Apply Lang coefficients to individual equipment.

For example , when estimating the cost of installing 20m 3 of reactor B where 10m 3 of reactor A is installed ,

(20/10) 0.6 x 2,000 = 1.52 x 2,000 = 31.4 million yen

5×3,140=157 million yen

I introduced that it will be the calculation result.

Be skeptical when using the 0.6 power law for individual equipment upgrades.

Just because it’s calculated according to the general rule of thumb doesn’t mean it’s absolutely correct…

If the power of 0.6 is applied to the extent that the effect on the whole is small, the error will not be noticeable, but if you try to apply the power of 0.6 to a single facility, the error will become noticeable.

equipment amount

We have to decide whether to apply the 0.6 power law as the price difference between 10m 3 and 20m 3, but basically there is no problem .

As long as there are no factors that increase the unit price, such as soaring material costs or soaring labor costs, it generally fits.

This is because equipment manufacturers also think in the same way.

However, please be aware that can manufacturing companies are relatively water products.

Stainless steel is a material that tends to rise in price relatively easily, so there are cases where the price rises so much that the 0.6 power law does not work.

construction cost

When the Lang coefficient is fixed, it is assumed that the 0.6 power law is also applied to construction costs.

This is actually pretty weird.

Construction cost (Plant construction)

In this way, the coefficients are applied differently for plumbing work, building work, and electrical work.

The 0.6th power law assumes that this area is somehow summarized.

For example, at the level of updating one reactor,

  • How often does the interfering object detach?
  • foundations and beams need to be updated (will construction work occur)?
  • the motor increase in size
  • instruments be considered?

It makes a big difference at that level of detail.

It also leads to the question of whether the Lang factor should be applied at such a granular level .

Of course, we use the 0.6th power rule because we don’t have time to do such a detailed investigation.

But if the numerical value is abnormally high when using the 0.6th power rule, we should question this area and correct it as necessary. I think it’s a good feeling to keep going.

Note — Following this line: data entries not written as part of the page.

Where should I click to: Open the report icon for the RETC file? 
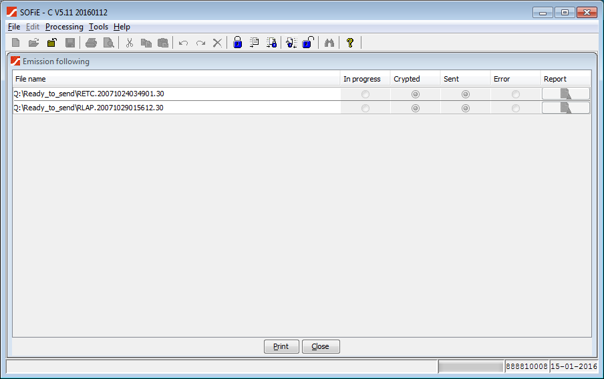[565, 94]
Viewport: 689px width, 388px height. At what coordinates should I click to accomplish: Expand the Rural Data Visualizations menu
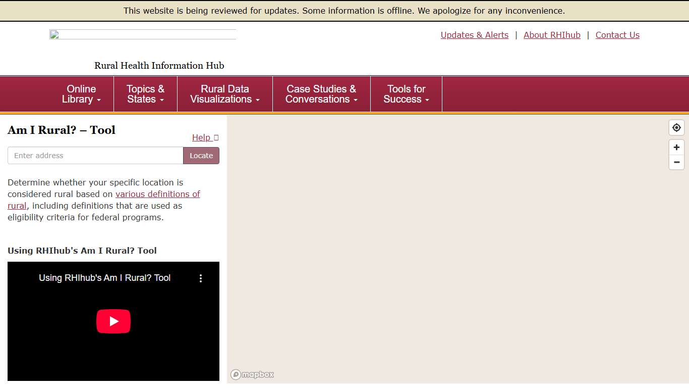pos(224,94)
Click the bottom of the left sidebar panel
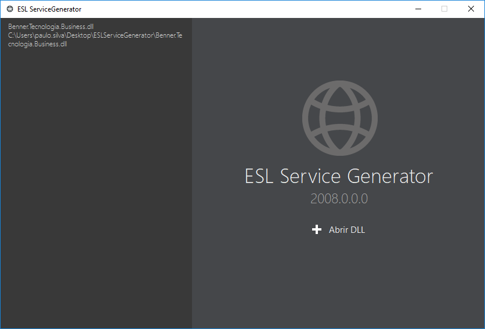This screenshot has height=329, width=485. click(96, 316)
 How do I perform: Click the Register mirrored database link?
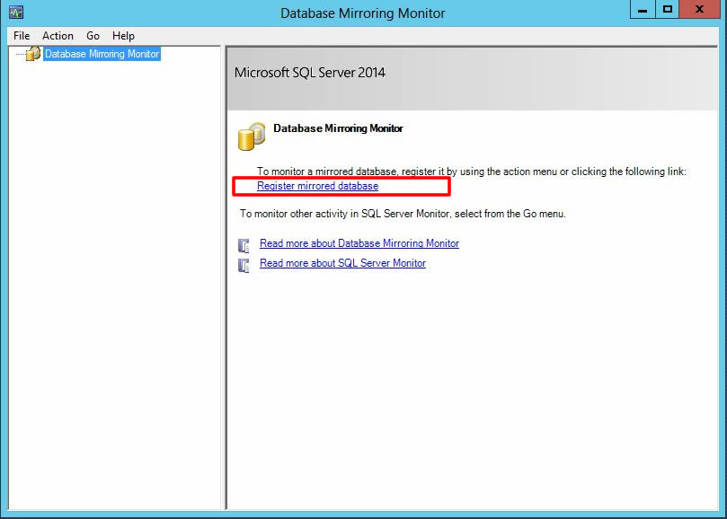point(317,186)
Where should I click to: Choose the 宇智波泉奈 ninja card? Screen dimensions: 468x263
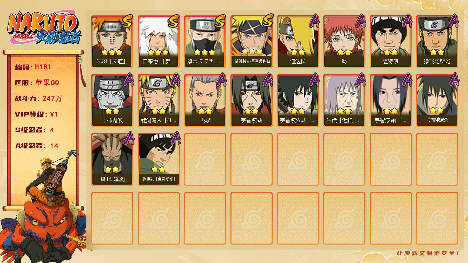pyautogui.click(x=437, y=100)
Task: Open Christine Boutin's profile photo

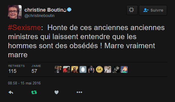Action: tap(15, 12)
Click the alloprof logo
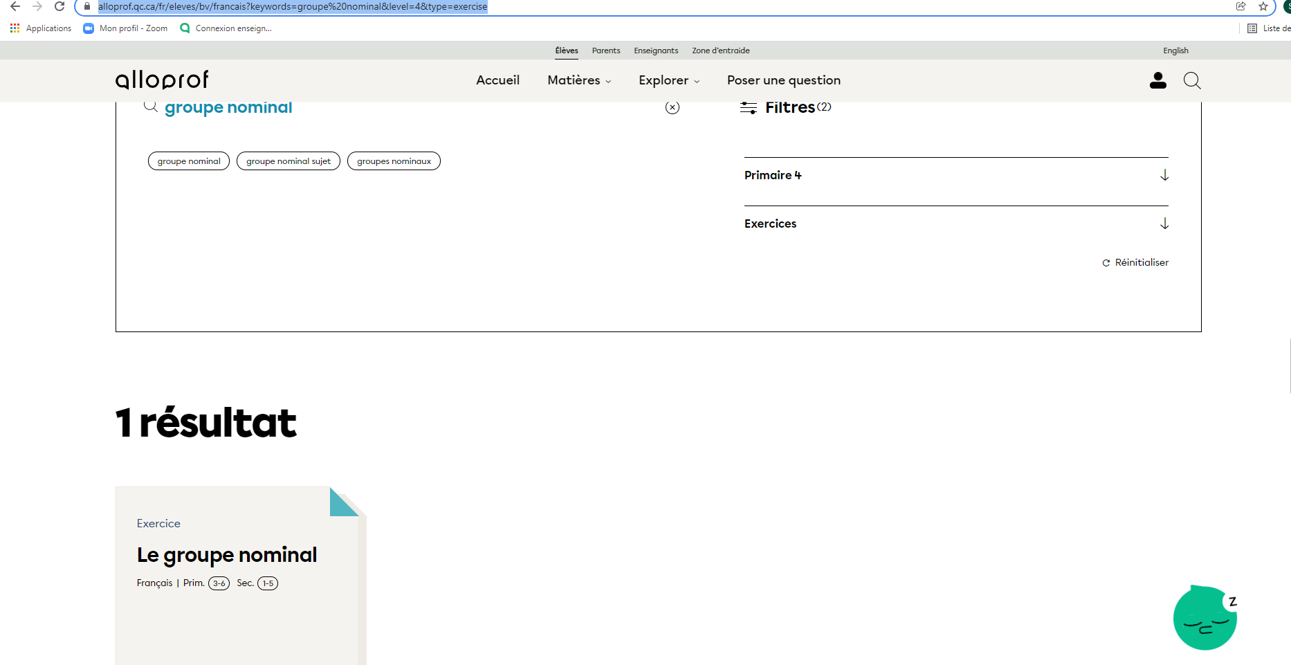This screenshot has height=665, width=1291. pyautogui.click(x=162, y=80)
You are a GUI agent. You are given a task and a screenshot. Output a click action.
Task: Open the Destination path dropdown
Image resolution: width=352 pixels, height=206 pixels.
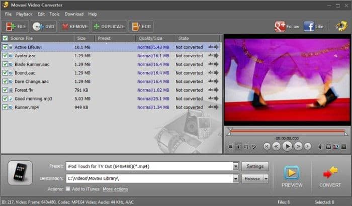[x=235, y=178]
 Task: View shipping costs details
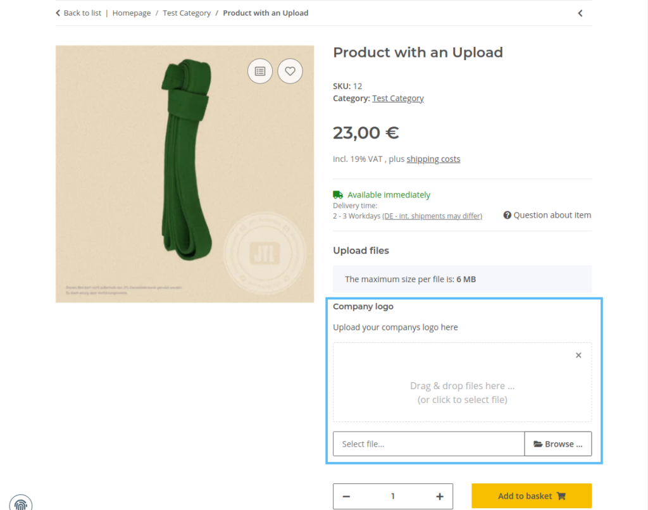(433, 159)
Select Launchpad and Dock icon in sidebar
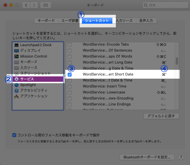The height and width of the screenshot is (165, 190). 17,45
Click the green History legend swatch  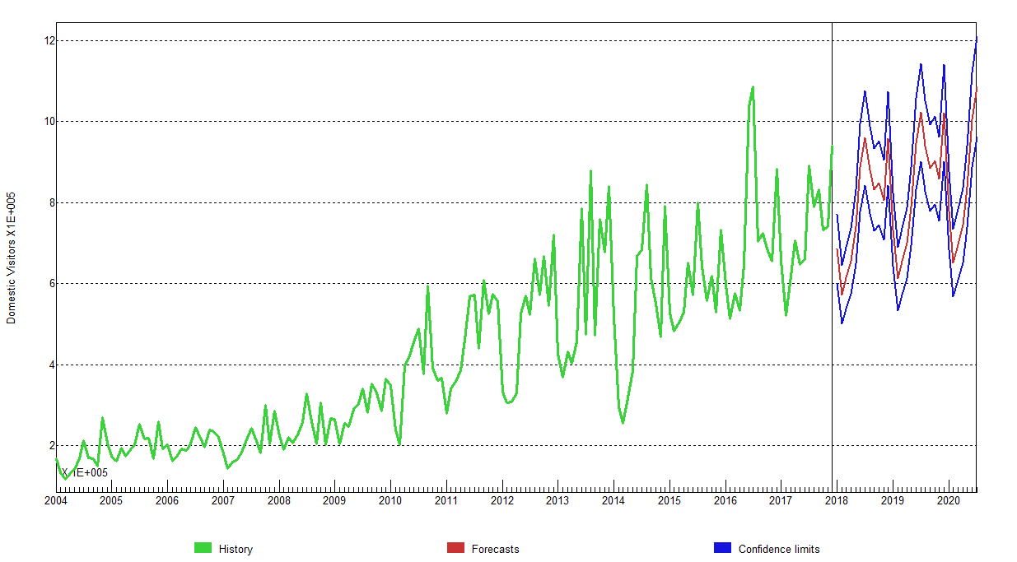coord(203,548)
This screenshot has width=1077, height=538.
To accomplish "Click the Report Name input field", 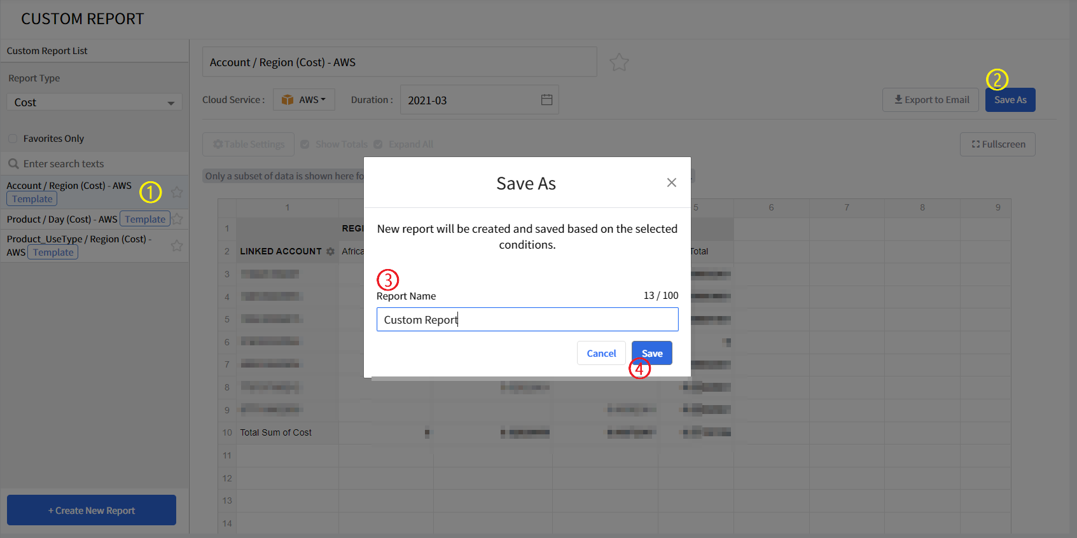I will pos(527,319).
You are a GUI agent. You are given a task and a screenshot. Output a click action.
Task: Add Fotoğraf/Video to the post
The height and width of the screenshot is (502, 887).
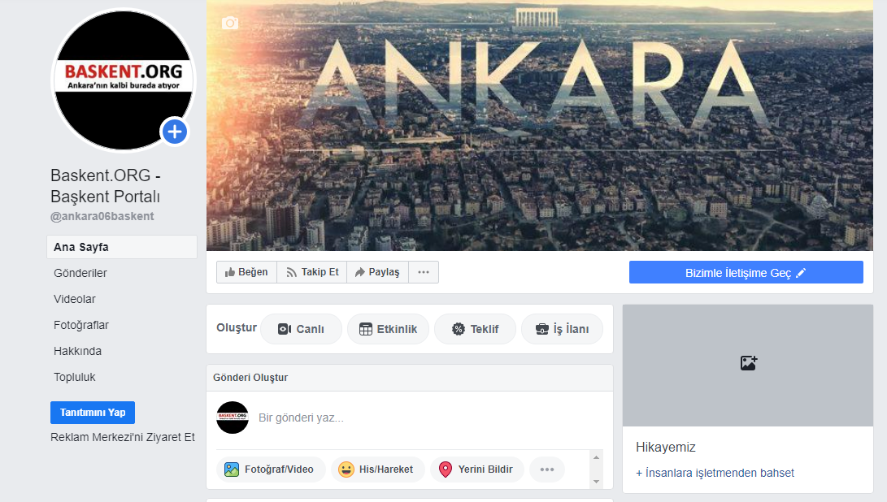click(270, 470)
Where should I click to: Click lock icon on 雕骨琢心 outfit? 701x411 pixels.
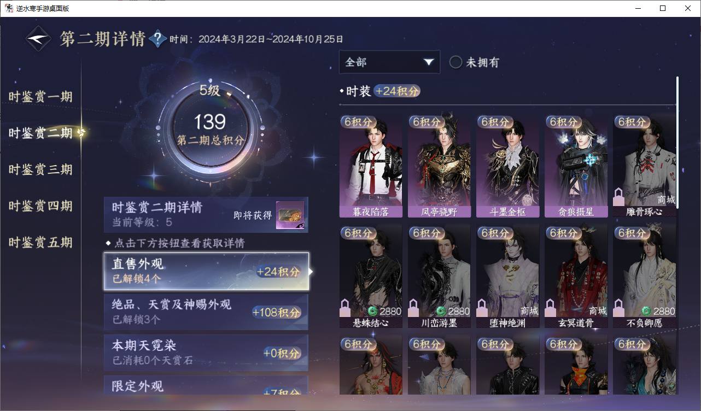pos(619,196)
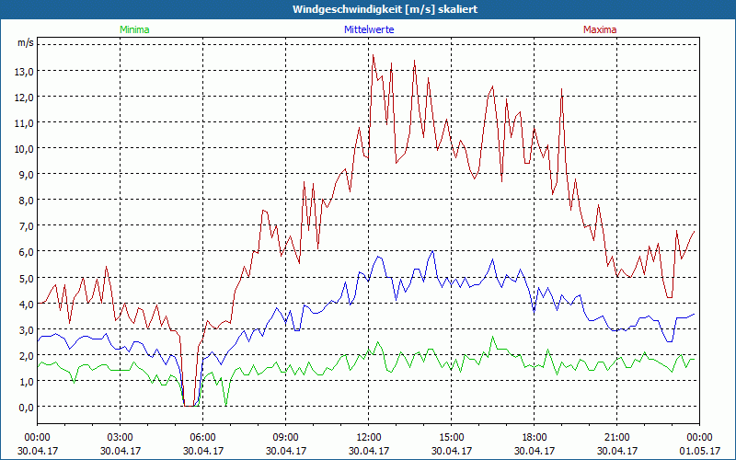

It is doubtful whether the equipment itself is effective at 0.6 power, and it is also doubtful whether the construction work is effective at 0.6 power, so I think the recent trend is to put out all at 0.6 power and there is no stopping even if the amount increases.

Even if the value of the 0.6th power law is apparently high, even if we fine-tune the number and lower it, we are unable to absorb the soaring material and labor costs, resulting in an increase in budget overruns.

Either way, if you go over budget, you can use the 0.6 power law as an excuse.

Even if it depends on the 0.6 power law as a result, it is introduced as an example that it is better to keep in mind the possibility of lowering the numerical value and the division of costs into elements.


Capital investment is an important element in which a company’s strategy is questioned.

There is not much information available to the public, but it would be one way to look at the following books.

created by Rinker
¥1,650 (2024/02/29 07:27:41時点 楽天市場調べ-詳細)

Related information

Related information

DB example

DB basic

Lang factor


I introduced an example of applying the 0.6 power law to capital investment in a batch chemical plant.

The 0.6 power law shows the relationship between plant production capacity and investment amount.

It is especially effective in continuous plants, closely related to the Lang coefficient.

It would be safer to use the 0.6 power law in a complementary sense.

Please feel free to post your worries, questions, and questions about the design, maintenance, and operation of chemical plants in the comments section. (Comments are at the bottom of this article.)

*We will read all the comments and reply seriously.